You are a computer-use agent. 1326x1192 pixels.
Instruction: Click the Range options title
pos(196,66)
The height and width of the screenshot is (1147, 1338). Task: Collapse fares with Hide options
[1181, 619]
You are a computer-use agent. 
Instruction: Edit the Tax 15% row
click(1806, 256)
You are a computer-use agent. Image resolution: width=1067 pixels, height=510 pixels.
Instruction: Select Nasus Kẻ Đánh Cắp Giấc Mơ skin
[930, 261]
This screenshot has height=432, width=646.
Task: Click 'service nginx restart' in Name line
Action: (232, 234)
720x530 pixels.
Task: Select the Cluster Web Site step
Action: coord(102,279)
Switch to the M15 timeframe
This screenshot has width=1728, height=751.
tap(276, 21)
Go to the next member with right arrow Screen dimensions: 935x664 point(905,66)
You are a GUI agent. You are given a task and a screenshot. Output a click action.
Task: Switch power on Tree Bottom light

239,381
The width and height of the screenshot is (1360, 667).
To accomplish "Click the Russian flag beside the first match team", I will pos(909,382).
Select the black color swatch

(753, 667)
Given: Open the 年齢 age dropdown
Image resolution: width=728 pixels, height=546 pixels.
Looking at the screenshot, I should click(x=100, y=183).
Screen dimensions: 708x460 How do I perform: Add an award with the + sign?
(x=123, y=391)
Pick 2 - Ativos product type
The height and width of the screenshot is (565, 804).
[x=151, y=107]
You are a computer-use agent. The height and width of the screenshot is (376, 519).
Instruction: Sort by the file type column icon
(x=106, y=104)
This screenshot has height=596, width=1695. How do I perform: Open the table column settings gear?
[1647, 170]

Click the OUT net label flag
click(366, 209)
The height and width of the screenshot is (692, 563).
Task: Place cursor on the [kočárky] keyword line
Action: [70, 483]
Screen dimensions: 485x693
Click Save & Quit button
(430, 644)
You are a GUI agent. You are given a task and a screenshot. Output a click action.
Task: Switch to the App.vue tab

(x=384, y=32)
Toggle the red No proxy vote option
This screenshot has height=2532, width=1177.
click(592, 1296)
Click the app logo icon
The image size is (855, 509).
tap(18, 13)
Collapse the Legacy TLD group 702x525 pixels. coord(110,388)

* **WHAT IS NEEDED**: Word for word, retype all of the material.

* **SOLUTION FOR THIS EXERCISE**:
You are a computer-use agent. 1326x1192 pixels.
Instruction: Click the Range options title
pos(196,66)
The height and width of the screenshot is (1147, 1338). Task: Collapse fares with Hide options
[1181, 619]
You are a computer-use agent. 
Instruction: Edit the Tax 15% row
click(1806, 256)
You are a computer-use agent. Image resolution: width=1067 pixels, height=510 pixels.
Instruction: Select Nasus Kẻ Đánh Cắp Giấc Mơ skin
[930, 261]
This screenshot has height=432, width=646.
Task: Click 'service nginx restart' in Name line
Action: (232, 234)
720x530 pixels.
Task: Select the Cluster Web Site step
Action: coord(102,279)
Switch to the M15 timeframe
This screenshot has width=1728, height=751.
tap(276, 21)
Go to the next member with right arrow Screen dimensions: 935x664 point(905,66)
You are a GUI agent. You are given a task and a screenshot. Output a click action.
Task: Switch power on Tree Bottom light

239,381
The width and height of the screenshot is (1360, 667).
To accomplish "Click the Russian flag beside the first match team", I will pos(909,382).
Select the black color swatch

(753, 667)
Given: Open the 年齢 age dropdown
Image resolution: width=728 pixels, height=546 pixels.
Looking at the screenshot, I should click(x=100, y=183).
Screen dimensions: 708x460 How do I perform: Add an award with the + sign?
(x=123, y=391)
Pick 2 - Ativos product type
The height and width of the screenshot is (565, 804).
[x=151, y=107]
You are a computer-use agent. The height and width of the screenshot is (376, 519).
Instruction: Sort by the file type column icon
(x=106, y=104)
This screenshot has height=596, width=1695. How do I perform: Open the table column settings gear?
[1647, 170]

Click the OUT net label flag
click(366, 209)
The height and width of the screenshot is (692, 563).
Task: Place cursor on the [kočárky] keyword line
Action: [70, 483]
Screen dimensions: 485x693
Click Save & Quit button
(430, 644)
You are a GUI agent. You are given a task and a screenshot. Output a click action.
Task: Switch to the App.vue tab

(x=384, y=32)
Toggle the red No proxy vote option
This screenshot has height=2532, width=1177.
click(592, 1296)
Click the app logo icon
The image size is (855, 509).
tap(18, 13)
Collapse the Legacy TLD group 702x525 pixels. coord(110,388)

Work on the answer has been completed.